Reputation: 3945
I need to store a history of changes for hierarchical data. The data is a one-to-many relation: a setting entity has many properties. Here are my tables:
Setting
------------------------------
Id INTEGER NOT NULL
CompanyId INTEGER NOT NULL
Name TEXT NOT NULL
SettingProperty
------------------------------
SettingId INTEGER NOT NULL
PropertyName TEXT NOT NULL
I'm using Hibernate as the ORM, the corresponding Java entity would look somewhat like this
public class Setting {
private int id;
private int companyId;
private String name;
private Set<String> properties;
// ....
}
Now, whenever the setting name changes or a property is added to the setting, I need to store the full history of changes. I also need to easily query the historical setting for a given point in time. I've taken into account multiple different options, i.e.:
Any suggestions or better ideas? Please keep in mind that I'm using Hibernate so not all SQL query quirks are possible. My DB is PostgreSQL.
Upvotes: 2
Views: 1260
Reputation: 3945
Eventually we decided to use Hibernate Envers because it does al the work for us
So we'll use whatever mapping tables it generates for us :)
Upvotes: 1
Reputation: 287
I don't have experience with history tables, but this might help:
First, I would suggest having your friendly neighborhood DBA review your database schema. Although I'm not a DBA, here are a few suggestions:
Setting
settingID long not null, primary key
companyID long not null, foreign key to Company table
name varchar(255) not null, unique
SettingProperty
settingPropertyID long not null, primary key
settingID long not null, foreign key to Setting table
name varchar(255) not null, unique
Company
companyID long not null, primary key
name varchar(255) not null, unique
abbr varchar(50), unique
Notes:
0: primary keys are always named with the table name followed by 'ID'.

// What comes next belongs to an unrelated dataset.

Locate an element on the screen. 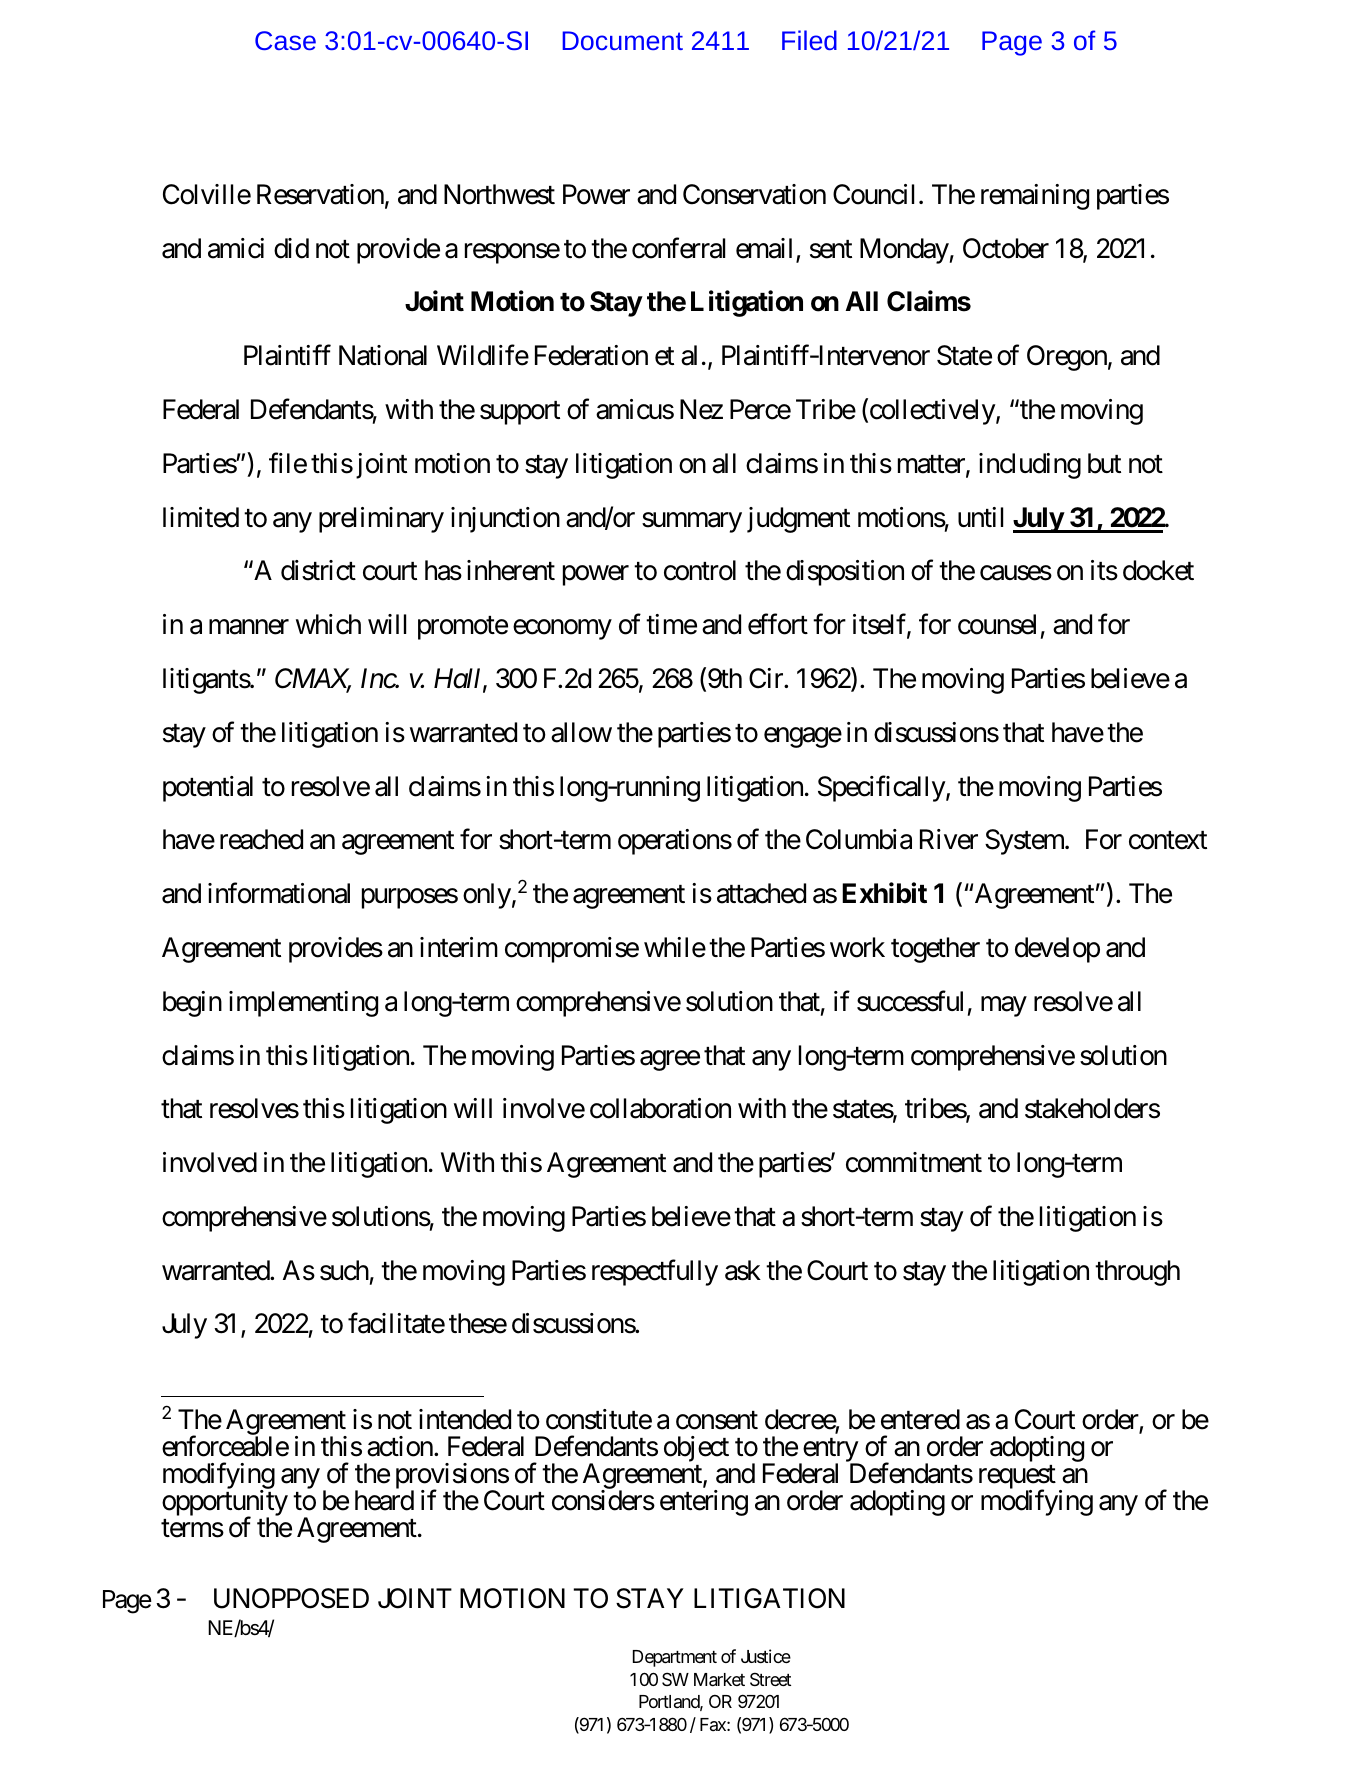 The image size is (1372, 1775). such is located at coordinates (344, 1270).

1: Table names begin with a capital letter
2: column names begin with a lower case letter
3: primary keys are to have no business meaning
4: primary and foreign keys are long and not int
to ensure the max value isn't likely to be reached.
5: I suggest you consider calling your tables something
more meaningful than Setting and SettingProperty (assuming
there is such a meaning).
6: Consider adding company abbreviation to your Company
table (abbr), which can be null, but must be unique.

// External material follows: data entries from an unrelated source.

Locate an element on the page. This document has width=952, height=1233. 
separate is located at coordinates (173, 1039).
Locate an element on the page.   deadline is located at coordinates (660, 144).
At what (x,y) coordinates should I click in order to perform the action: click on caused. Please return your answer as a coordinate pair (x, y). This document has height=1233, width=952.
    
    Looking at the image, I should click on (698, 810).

7:Don't add columns to the database tables being audited
with auditing information. They should be ignorant of the fact
they are being audited.
8: Use database triggers to update a history table when a record
is updated, inserted, or deleted. Don't do it in Java.
9: Search Google for 'store historical data in database triggers' or similar search
on how to best create a history table.
Example:
https://www.google.com/#q=storing+historical+data+in+database+triggers&start=10
10: There is a column with not null and unique, and another with nullable and unique.
Some databases don't like nullable and unique (it treats more than one null in the
column as violating the unique rule).